This week our Scholarship Roundup contains books on the sociology and social history of religion in America. We begin today with a recent book from the Harvard University Press on American reform movements. A zeal for reforming society has long characterized American life, ever since the New England Puritans undertook their errand into the wilderness in the seventeenth century. Over time, though, the Calvinist Christian associations disappeared, to be replaced by other, non-sectarian forms of social progress. This past spring, Harvard published a history of some important antebellum reform movements, Man’s Better Angels: Romantic Reformers and the Coming of the Civil War, by University of North Carolina historian Philip F. Gura.

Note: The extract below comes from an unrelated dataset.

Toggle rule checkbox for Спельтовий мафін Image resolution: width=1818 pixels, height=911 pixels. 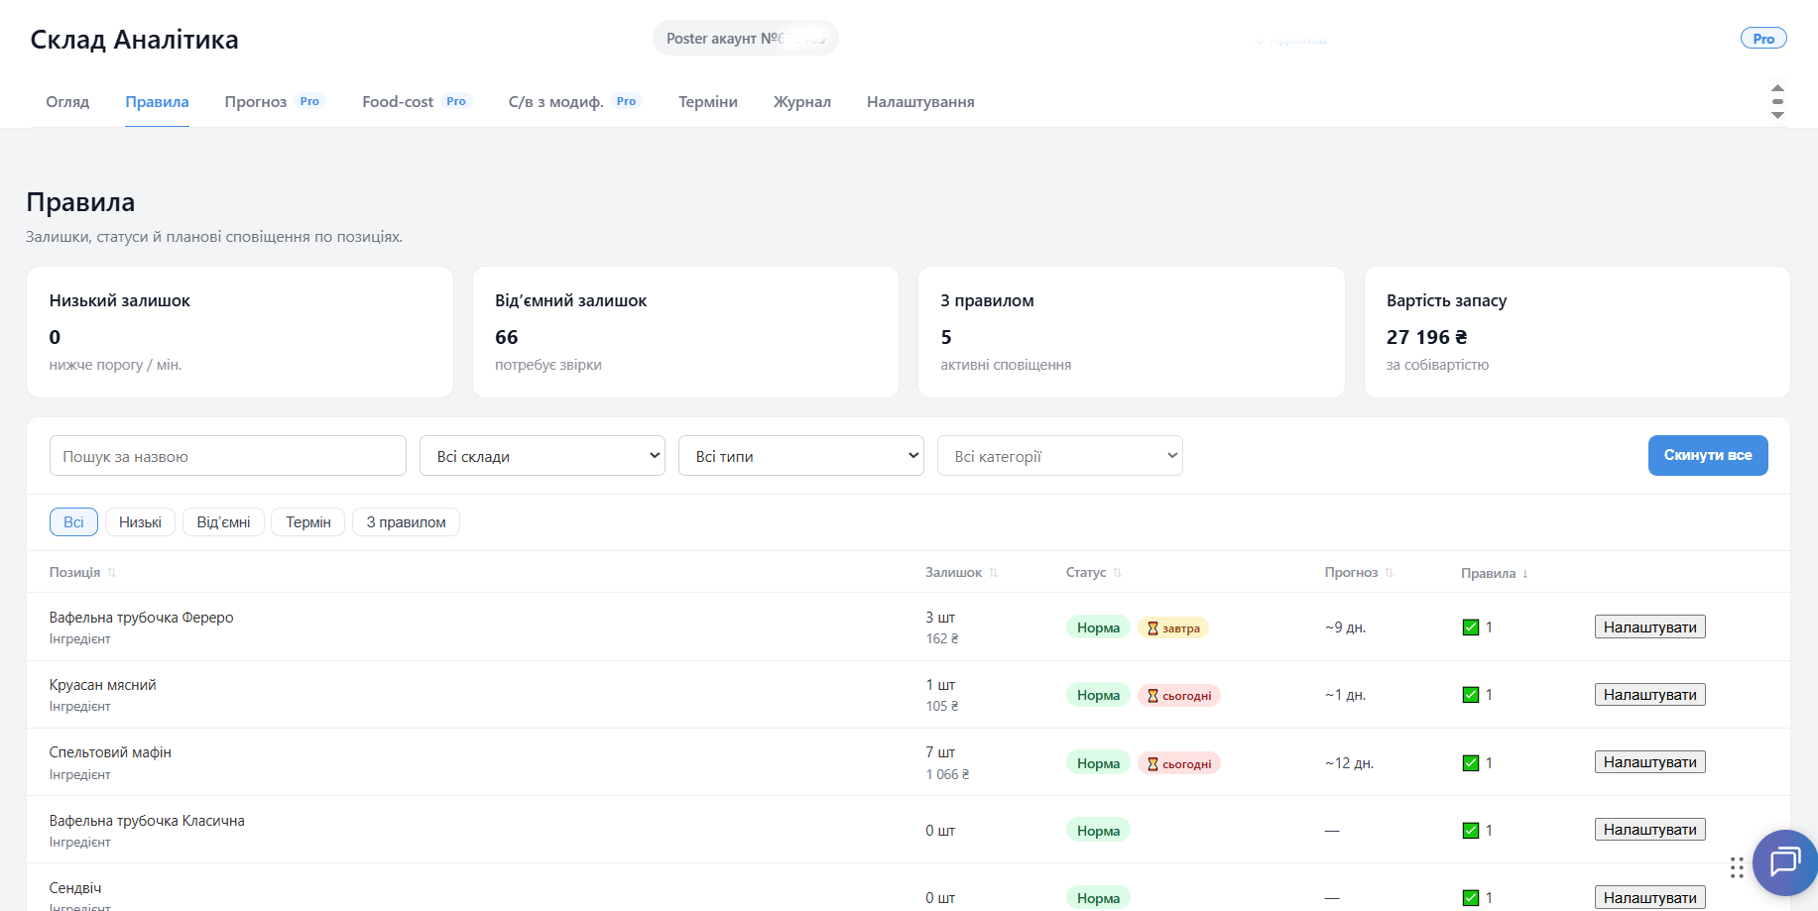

Here’s the description from the publisher’s website:
Banks failed, credit contracted, inequality grew, and people everywhere were out of work while political paralysis and slavery threatened to rend the nation in two. As financial crises always have, the Panic of 1837 drew forth a plethora of reformers who promised to restore America to greatness. Animated by an ethic of individualism and self-reliance, they became prophets of a new moral order: if only their fellow countrymen would call on each individual’s God-given better instincts, the most intractable problems could be resolved.
Inspired by this reformist fervor, Americans took to strict dieting, water cures, phrenology readings, mesmerism, utopian communities, free love, mutual banking, and a host of other elaborate self-improvement schemes. Vocal activists were certain that solutions to the country’s ills started with the reformation of individuals, and through them communities, and through communities the nation. This set of assumptions ignored the hard political and economic realities at the core of the country’s malaise, however, and did nothing to prevent another financial panic twenty years later, followed by secession and civil war.
Focusing on seven individuals—George Ripley, Horace Greeley, William B. Greene, Orson Squire Fowler, Mary Gove Nichols, Henry David Thoreau, and John Brown—Philip Gura explores their efforts, from the comical to the homicidal, to beat a new path to prosperity. A narrative of people and ideas, Man’s Better Angels captures an intellectual moment in American history that has been overshadowed by the Civil War and the pragmatism that arose in its wake.